Postby Jikan » Tue Aug 05, 2014 2:01 pm

This has the makings of an excellent discussion.

I'm having a hard time reconciling this position...

Queequeg wrote:Nichiren's message then is nothing other than, "you suffer because you misapprehend the true nature of reality. Devote youself to ultimate reality and seek understanding with every ounce of effort. Moreover, misunderstandings of reality must be identified and called out for the benefit of both oneself and others; those who knowingly obfuscate reality and confuse others must be condemned as the worst offenders."
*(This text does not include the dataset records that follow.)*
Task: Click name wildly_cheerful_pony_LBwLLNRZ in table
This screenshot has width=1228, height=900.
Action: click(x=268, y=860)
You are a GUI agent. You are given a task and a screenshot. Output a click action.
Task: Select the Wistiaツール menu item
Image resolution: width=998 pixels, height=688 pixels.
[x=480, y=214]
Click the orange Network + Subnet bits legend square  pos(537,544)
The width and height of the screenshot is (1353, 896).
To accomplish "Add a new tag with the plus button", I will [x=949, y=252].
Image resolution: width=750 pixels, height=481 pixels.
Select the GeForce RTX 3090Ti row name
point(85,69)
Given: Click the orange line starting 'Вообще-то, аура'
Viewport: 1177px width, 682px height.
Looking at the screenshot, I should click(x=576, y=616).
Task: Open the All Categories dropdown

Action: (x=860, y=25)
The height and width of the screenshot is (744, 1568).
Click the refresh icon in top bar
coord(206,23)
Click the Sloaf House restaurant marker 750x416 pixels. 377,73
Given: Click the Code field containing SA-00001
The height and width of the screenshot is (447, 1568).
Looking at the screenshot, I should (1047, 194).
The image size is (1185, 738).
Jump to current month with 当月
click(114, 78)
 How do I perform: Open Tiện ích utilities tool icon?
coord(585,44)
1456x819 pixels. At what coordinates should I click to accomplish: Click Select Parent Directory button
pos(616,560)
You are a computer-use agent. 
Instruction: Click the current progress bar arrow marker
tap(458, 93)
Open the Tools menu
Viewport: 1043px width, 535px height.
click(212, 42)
In a world full of groundless ideas and deliberate efforts to confuse people, Nichiren's message translates today into a call to arms to eradicate groundless opinions and views from our own minds and the minds of others and make the communities and resources necessary to achieve this goal.


...and this one:

nichirenista wrote: Nichiren taught that his school of Buddhism was the only correct form of Buddhism. Apparently he taught that to practice any other form of Buddhism was to slander the true Buddhism -- which resulted in going to hell. [...]

"And because, he argued, only faith in the Lotus Sutra leads to Buddhahood, to reject the Lotus in favor of other, "inferior" teachings was in effect to slander the True Dharma and led inexorably to rebirth in the Avici Hell."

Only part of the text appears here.